Allí, en Portage, donde el color del agua es el más bonito
que he visto en mi vida, me tenía que recoger Don, mi casero y patrón, que
apareció con su barquito de cáscara de nuez. Don vive en una casa en lo alto de
una colina de una diminuta isla en medio de un fiordo al norte de la Isla Sur, Nueva Zelanda. El paraíso. La casa está llena de ventanales enormes y mires a donde mires se ve el mar, en todas direcciones, con ese color que cambia de
tono según la hora del día.
Don es un neozelandés entrado en los sesenta, un tipo
hablador, excelente anfitrión, gran cocinero y gran persona. Cada día ha
dedicado 5 minutos a explicarme el trabajo que tengo que hacer, se ha asegurado de que lo entendía y después me ha dejado hacerlo. Jardinería, esencialmente. He estado
despejando y nivelando el terreno de un trozo de selva para hacer un mirador,
de esos con banquito, porque en la cuesta desde el muelle hasta la casa sus
amigos se agotan y necesitan un descanso para contemplar un rato las vistas.
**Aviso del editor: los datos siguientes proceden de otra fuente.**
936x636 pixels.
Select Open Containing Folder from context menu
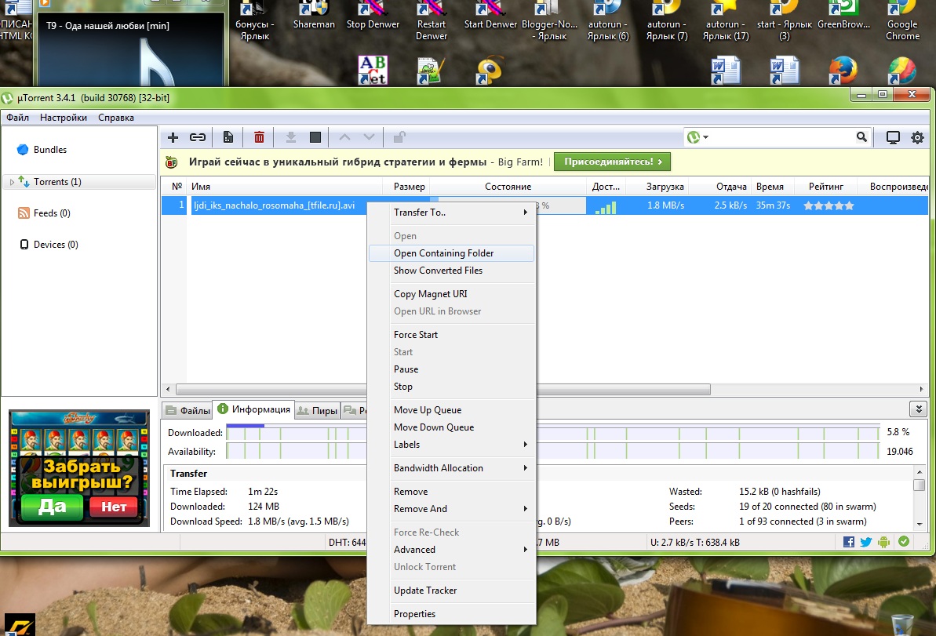click(x=443, y=253)
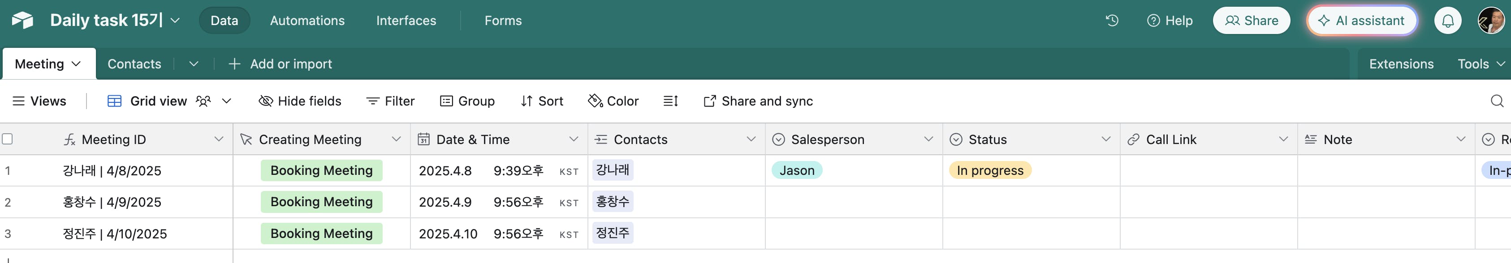The width and height of the screenshot is (1511, 263).
Task: Toggle the select-all rows checkbox
Action: tap(8, 139)

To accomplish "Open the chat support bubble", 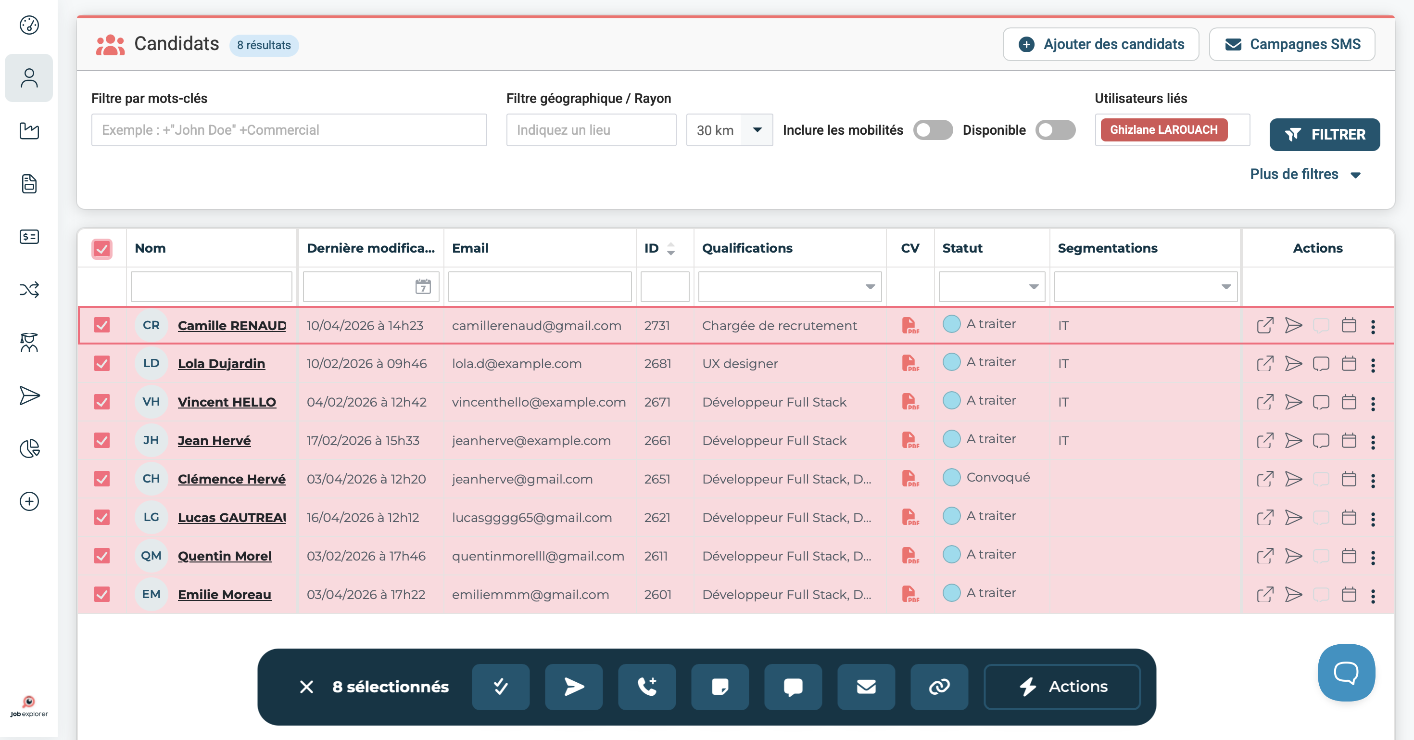I will coord(1346,672).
Reencuentro con el pico. Reencuentro con la pala. Carretilla, rastrillo, azada.
Solo me falta el hacha de entre las viejas glorias, pero ya llegará, ya. Don tiene
una visita habitual, su amiga Gill, una mujer también mayor y también
encantadora. Hace galletas de chocolate, y un pollo espectacular.
Tres horas de trabajo y resto del día libre. Muy poco
esfuerzo para todo lo que recibo a cambio. Don me había advertido que si me
bañaba en el mar tenía que tener cuidado al entrar al agua con las stingrays,
que no tenía ni idea de lo que significaba, hasta que efectivamente he metido
un pie en el agua y han aparecido media docena de rayas, una de ellas de un
metro cuadrado. Parecen alfombras mágicas, flotando tan cerca de la
orilla a medio metro de profundidad. Una vez en el agua me había dicho que no
hay problema, así que para dentro.
Como tiene kayaks y me los presta me he ido a darle al remo,
a ver cómo estaba de brazos. El día era perfecto, sin nubes, sin viento, puro
verano, una gozada. Flotando en mitad del fiordo, palada tras palada en aquel
agua turquesa, entre cientos de medusas preciosas tan cerca de la piragua que
podías cogerlas con la mano. Hay calitas diminutas, escondidas entre la selva,
aptas para una sola persona o tal vez dos si se conocen entre sí, y otras calas un poco
más grandes, casi todas vacías, algún barquito suelto de vez en cuando. Los cormoranes andan por todas partes, tranquilos, parte de este colorido minimundo.
Mi mejor foto no le hará justicia a este lugar. Todo el
talento de Gabriel García Márquez no podría describir su belleza. Los sonidos,
la tranquilidad, las sensaciones. Descansar tumbado en la piragua en mitad del
fiordo con las manos metidas en el agua. Y con todo el tiempo del mundo.